Mesh : Capsulorhexis / adverse effects Glaucoma / surgery Glaucoma, Angle-Closure / complications Humans Intraocular Pressure Lens Implantation, Intraocular / adverse effects Phacoemulsification / adverse effects Retrospective Studies Trabeculectomy / adverse effects Treatment Outcome Vitrectomy / adverse effects

来  源:   DOI:10.1097/MD.0000000000030946

Abstract:
To explore the clinical efficacy of quadruple surgery (anterior segment pars plana vitrectomy + phacoemulsification + posterior capsulorhexis + intraocular lens (IOL) implantation + trabeculectomy) and dual surgery (phacoemulsification + IOL implantation + trabeculectomy) to treat medically uncontrolled acute primary angle-closure glaucoma (APACG).

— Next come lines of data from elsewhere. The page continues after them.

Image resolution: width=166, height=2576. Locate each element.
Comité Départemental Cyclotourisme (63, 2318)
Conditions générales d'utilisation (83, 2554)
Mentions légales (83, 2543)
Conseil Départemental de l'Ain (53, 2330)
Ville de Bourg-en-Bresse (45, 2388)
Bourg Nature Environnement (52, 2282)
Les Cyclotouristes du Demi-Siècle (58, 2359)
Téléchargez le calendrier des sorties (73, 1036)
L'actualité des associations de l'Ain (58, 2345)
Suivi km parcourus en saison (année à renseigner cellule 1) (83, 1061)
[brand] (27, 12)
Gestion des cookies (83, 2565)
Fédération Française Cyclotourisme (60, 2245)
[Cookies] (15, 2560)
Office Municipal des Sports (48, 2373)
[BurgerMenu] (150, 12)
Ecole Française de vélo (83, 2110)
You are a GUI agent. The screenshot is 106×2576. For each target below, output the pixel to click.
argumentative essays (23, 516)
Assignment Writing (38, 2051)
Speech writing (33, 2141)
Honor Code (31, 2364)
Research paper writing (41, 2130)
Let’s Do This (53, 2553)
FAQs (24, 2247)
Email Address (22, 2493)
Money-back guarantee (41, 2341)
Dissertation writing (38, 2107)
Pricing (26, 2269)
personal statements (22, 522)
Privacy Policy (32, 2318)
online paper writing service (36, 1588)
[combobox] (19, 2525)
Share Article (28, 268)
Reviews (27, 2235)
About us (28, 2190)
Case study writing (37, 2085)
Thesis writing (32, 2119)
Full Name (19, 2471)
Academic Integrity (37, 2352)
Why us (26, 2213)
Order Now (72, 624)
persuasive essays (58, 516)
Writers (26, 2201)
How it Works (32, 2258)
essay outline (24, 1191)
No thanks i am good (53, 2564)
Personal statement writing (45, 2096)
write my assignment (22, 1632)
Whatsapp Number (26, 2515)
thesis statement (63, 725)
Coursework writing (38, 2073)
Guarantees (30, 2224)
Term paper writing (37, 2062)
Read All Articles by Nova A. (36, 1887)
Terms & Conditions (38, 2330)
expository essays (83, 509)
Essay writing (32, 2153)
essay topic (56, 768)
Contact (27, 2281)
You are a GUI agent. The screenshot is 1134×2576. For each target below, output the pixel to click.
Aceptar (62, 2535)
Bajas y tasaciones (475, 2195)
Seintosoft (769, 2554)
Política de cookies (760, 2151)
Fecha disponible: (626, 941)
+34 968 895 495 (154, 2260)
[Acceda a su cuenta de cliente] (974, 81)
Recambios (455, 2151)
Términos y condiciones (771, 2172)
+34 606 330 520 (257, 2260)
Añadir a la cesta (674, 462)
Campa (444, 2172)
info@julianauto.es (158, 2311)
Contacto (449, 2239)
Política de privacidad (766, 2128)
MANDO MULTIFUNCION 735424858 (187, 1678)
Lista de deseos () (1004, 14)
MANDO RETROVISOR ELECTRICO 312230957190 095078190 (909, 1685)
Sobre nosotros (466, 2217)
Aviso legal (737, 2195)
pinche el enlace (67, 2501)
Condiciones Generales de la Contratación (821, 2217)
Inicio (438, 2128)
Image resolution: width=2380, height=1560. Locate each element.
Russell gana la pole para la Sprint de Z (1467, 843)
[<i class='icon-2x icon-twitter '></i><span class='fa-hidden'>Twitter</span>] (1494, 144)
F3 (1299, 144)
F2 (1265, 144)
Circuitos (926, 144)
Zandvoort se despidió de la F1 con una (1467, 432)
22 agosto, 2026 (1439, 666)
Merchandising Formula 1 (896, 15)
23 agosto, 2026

The clinical data of 44 patients (45 eyes) with APACG treated in the Department of Ophthalmology of Taihe Hospital were retrospectively analyzed. They were divided into 2 groups based on quadruple surgery and dual surgery. There were 20 patients (20 eyes) underwent quadruple surgery in group A. And there were 24 patients (25 eyes) dual surgery in group B. The changes in intraocular pressure (IOP), visual improvement, and complications were observed between the 2 groups preoperatively and 1 month, 3 months, and 6 months postoperatively. Preoperative best corrected visual acuity (BCVA) was the influencing factor of postoperative BCVA at 1 month, 3 months and 6 months. Before surgery, the mean IOP of group A was significantly higher than that of group B (P < .001), and no significant difference was found in the BCVA, age, gender, eyes, axial length (AL), anterior chamber depth (ACD) (PBCVA = 0.12, Page = 0.76, Peyes = 0.20, Pgender = 0.37, PAL = 0.94, PACD = 0.08). On comparison at postoperative 1week, there was no significant difference in the IOP and BCVA between the 2 groups (PIOP = 0.64, PBCVA = 0.66). The mean IOP of group A was significantly lower than that of group B 1 month, 3 months, and 6 months postoperatively (P1month = 0.002, P3months < 0.001, P6months < 0.001). The degree of visual acuity recovery was significantly higher in group A at 1 month, 3 months, and 6 months postoperatively (P1month = 0.03, P3months = 0.02, P6months = 0.02). During treatment, the incidence of complications in group B was significantly higher than that in group A (P < .01). The clinical efficacy of anterior segment pars plana vitrectomy combined with posterior capsulorhexis, phacoemulsification, and trabeculectomy elicits clinical safety in treating medically uncontrolled APACG. It has remarkable effects and leads to a significant decrease in the occurrence of complications.
摘要:
探讨四联手术(眼前段玻璃体切割+超声乳化+后囊撕破+人工晶状体(IOL)植入术+小梁切除术)和双联手术(超声乳化+IOL植入术+小梁切除术)治疗药物控制的急性原发性闭角型青光眼(APACG)的临床疗效。回顾性分析太和医院眼科收治的44例(45眼)APACG患者的临床资料。根据四联手术和双联手术分为两组。A组20例(20只眼)行四联手术,B组24例(25只眼)行双联手术。视觉改善,观察两组术前、术后1个月的并发症,3个月,术后6个月。术前最佳矫正视力(BCVA)是术后1个月BCVA的影响因素,3个月和6个月。手术前,A组平均眼压明显高于B组(P<.001),在BCVA中没有发现显着差异,年龄,性别,眼睛,轴向长度(AL),前房深度(ACD)(PBCVA=0.12,Page=0.76,Peyes=0.20,Pgender=0.37,PAL=0.94,PACD=0.08)。术后1周比较,两组间眼压和BCVA差异无统计学意义(PIOP=0.64,PBCVA=0.66)。A组1个月的平均眼压明显低于B组,3个月,术后6个月(P1个月=0.002,P3个月<0.001,P6个月<0.001)。1个月时A组视力恢复程度明显高于对照组,3个月,术后6个月(P1个月=0.03,P3个月=0.02,P6个月=0.02)。治疗期间,B组并发症发生率明显高于A组(P<0.01)。前段平坦部玻璃体切除术联合后囊撕除术的临床疗效,白内障超声乳化术,小梁切除术在治疗药物不控制的APACG方面具有临床安全性。它具有显着的效果,并导致并发症的发生显着减少。